Siatkarze PSG Stali Nysa niespodziewanie przegrali na wyjeździe z Eneą Czarnymi Radom 1:3 (23:25, 25:21, 16:25, 28:30) w meczu 23. kolejki PlusLigi. Najwięcej punktów w tym spotkaniu - 28 - zdobył atakujący zespołu z Radomia Nikola Meljanac. Statuetka MVP trafiła jednak w ręce środkowego Wiktora Rajsnera, który popisał się w tym spotkaniu 5. punktowymi blokami.
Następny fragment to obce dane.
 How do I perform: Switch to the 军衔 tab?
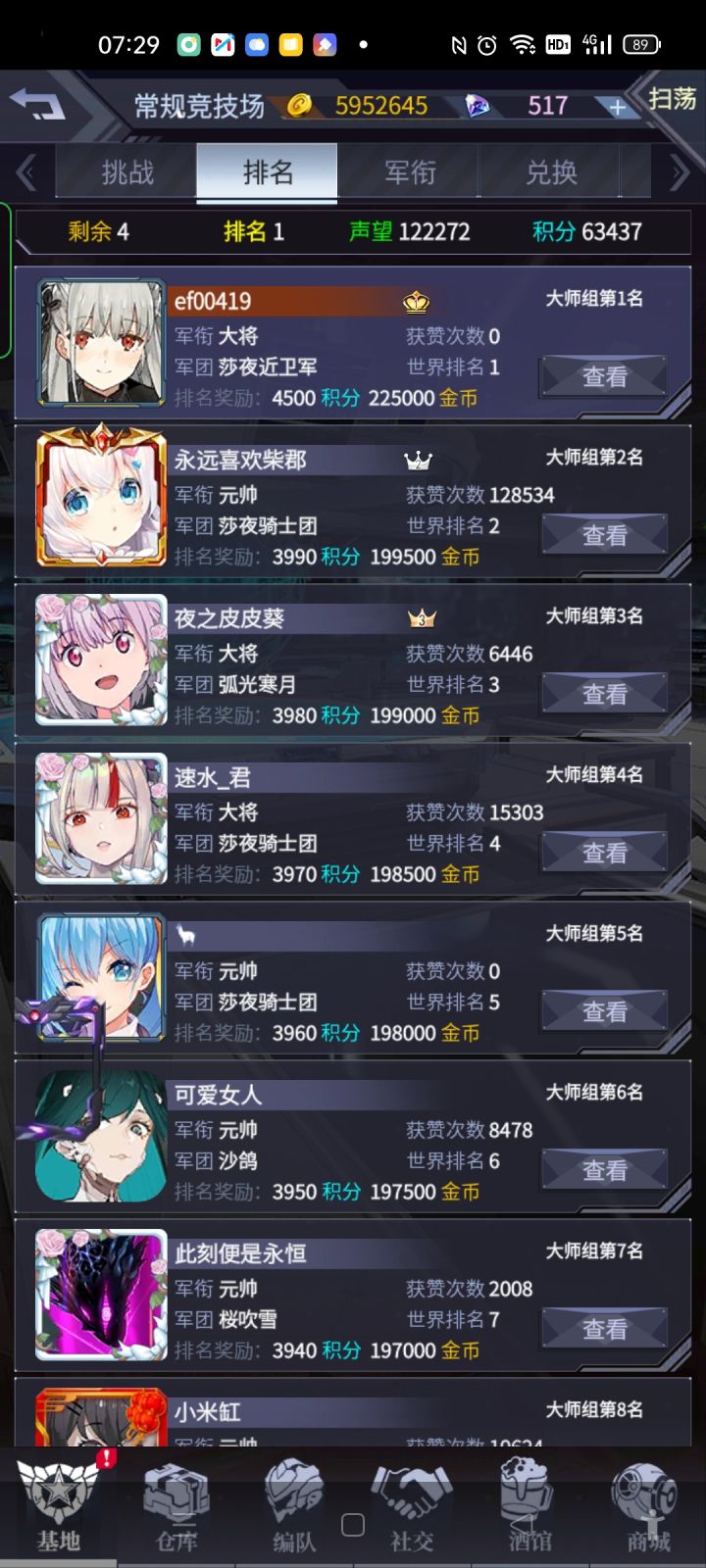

PSG Stal Nysa nie wykorzystała szansy na powrót do czołowej "8" PlusLigi. Zawodnicy Daniela Plińskiego uznawani byli za faworytów poniedziałkowej rywalizacji. W starciu z zamykającą stawkę drużyną Czarnych zdobyte punkty wydawały się być formalnością.
Już pierwszy set pokazał, że skazywani na porażkę radomianie chcą się dobrze zaprezentować przed własną publicznością. Mimo strat przez cały set, gospodarze doszli do głosu tuż przed końcem seta i wygrali 25:23.
W drugiej odsłonie podrażnieni porażką siatkarze PSG Stali, pokazali się z lepszej strony i pewnie dowieźli prowadzenie do końca seta wygrywając 25:21.
Trzeci set to ponownie kiepska gra "żółto-niebieskich". Już na początku Czarni uzyskali przewagę, którą powiększali do końca seta, którego gładko wygrali 25:16.
Ostatnia partia przyniosła najwięcej emocji i dopiero po grze na przewagi, gospodarze wygrali 3:1 i dopisali do swojego konta bezcenne 3 punkty.